Wednesday, 16 December 2015

The Geometric Beauty of a Troubled Mind

Approaching the fifth anniversary of the death of a little known mathematical dilettante,  I wanted to celebrate the season with  beautiful geometry .

I first heard of George Phillips Odom, Jr. while reading King of Infinite Space, the biography of Donald Coxeter by Siobhan Roberts. He reappeared in her biography of John H. Conway and I determined that I needed to learn a little more. His story is both beautiful and sad, and I recommend both of these works, or a section of The Coxeter Legacy: Reflections and Projections by Doris Schattschneider to get more of his story.  Sadly, he died on December 18, 2010


As a grossly oversimple start to his history, Odom spent some forty years at the Hudson River Psychiatric Center in Poughkeepsie, suffering from depression. During that time he has communicated with a limited group of outstanding geometers, including Coxeter and Father Magnus J. Wenninger who may be the only person in the world who has made a paper model of all 75 uniform polyhedra. He was visited by Conway who used his work to improve on Euclid's construction of the dodecahedron. Odom, it seems was unfamiliar with Conway's work.

Among other things, Odom has found five different simple geometrical approaches to the golden ratio using equilateral triangles, and platonic solids. It is these five simple approaches that I want to celebrate here. If I didn't know them, I'm sure lots of teachers and students out there have not either, and they are too beautiful to be so unknown.

Shortly after his commitment, and during his early communication with Coxeter, he sent Coxeter one of the simplest and most beautiful constructions of the golden ratio ever. How it remained unknown for over 2000 years should inspire geometry students to believe there is still fresh stuff out there waiting for them. Coxeter turned the construction into a problem and posted it in the American Mathematical Monthly in 1983.In that fashion, I will leave each proof to the reader. 

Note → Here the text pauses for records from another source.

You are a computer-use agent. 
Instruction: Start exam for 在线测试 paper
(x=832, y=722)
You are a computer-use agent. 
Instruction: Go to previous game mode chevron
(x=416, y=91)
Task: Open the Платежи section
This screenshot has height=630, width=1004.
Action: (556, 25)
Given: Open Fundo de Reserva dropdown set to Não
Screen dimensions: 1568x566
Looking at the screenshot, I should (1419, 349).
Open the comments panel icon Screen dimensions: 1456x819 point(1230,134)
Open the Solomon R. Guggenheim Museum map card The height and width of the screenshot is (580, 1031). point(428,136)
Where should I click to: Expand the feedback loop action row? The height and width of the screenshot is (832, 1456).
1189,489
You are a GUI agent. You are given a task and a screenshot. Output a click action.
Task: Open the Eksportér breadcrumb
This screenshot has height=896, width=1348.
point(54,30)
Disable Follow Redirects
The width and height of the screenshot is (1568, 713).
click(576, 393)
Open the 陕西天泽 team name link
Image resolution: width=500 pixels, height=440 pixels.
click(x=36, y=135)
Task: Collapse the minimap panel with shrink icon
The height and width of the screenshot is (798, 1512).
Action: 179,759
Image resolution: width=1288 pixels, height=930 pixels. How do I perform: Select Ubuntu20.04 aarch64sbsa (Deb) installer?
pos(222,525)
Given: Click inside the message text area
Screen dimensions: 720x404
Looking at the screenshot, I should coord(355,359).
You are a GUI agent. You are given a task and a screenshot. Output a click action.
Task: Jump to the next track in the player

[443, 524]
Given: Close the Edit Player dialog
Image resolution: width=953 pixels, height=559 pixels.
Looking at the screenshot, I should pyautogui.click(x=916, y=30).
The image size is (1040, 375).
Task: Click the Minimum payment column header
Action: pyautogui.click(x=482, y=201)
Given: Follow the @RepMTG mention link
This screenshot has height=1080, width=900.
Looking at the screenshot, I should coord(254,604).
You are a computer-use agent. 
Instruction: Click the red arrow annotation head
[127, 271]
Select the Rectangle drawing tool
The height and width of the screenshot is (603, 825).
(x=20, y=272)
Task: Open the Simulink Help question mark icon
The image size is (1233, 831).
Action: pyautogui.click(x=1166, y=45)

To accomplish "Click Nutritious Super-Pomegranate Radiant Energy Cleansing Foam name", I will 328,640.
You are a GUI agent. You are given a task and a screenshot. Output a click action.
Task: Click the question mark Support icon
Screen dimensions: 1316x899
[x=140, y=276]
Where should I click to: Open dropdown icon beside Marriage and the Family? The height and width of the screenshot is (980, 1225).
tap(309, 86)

Let A and B be midpoints of the sides EF and ED of an equilateral triangle DEF. Extend AB to meet the circumcircle of DEF at C. Show that B divides AC according to the golden section.
Odom has another, somewhat more involved golden ratio using an equilateral triangle.  In this one you first drop an altitude CD from vertex C of the triagle.  Then from the foot of the altitude, D, draw two quarter circles centered at D, one of length CD, and one of length DB as illustrated.  Now extend the altitude CD beyond D to intersect with the quarter circle from B at the point E.  Finally draw a ray EA intersecting the other arc at point F.  A divides EF in the golden section.




This beautiful illustration stumped Coxeter at first, according to the section by Schattschneider mentioned above.   This came to Odom while studying the vertices of a regular icosahedron, which coincide with the vertices of  three golden rectangles.


The three remaining constructions involve Platonic sections and their circumspheres.

The first involves a cube.

 If one connects the centers A and B of any two adjacent cube surfaces and extends the connecting line segment again, such that the extended line intersects the circumscribed sphere at C, then B will divide AC according to the golden section

Another uses the tetrahedron.  If the midpoints, A and B, of any two adjacent  edges of the tetrahedron are connected, and extended to intersect the circumsphere at C, then B divides AC in the golden section as well.  The following image of a tetrahedron sharing the vertices of a cube explain why these are the same.  Observe that the midpoint of any edge of the tetrahedron is the midpoint of the face of the cube. 
A third view of this same phenomenon is given by inscribing an cctahedron inside the cube with it's vertices at the center of the faces.  For any edge AB of the octahedron extended to the  circumcircle is the same as the segment ABC in the cube.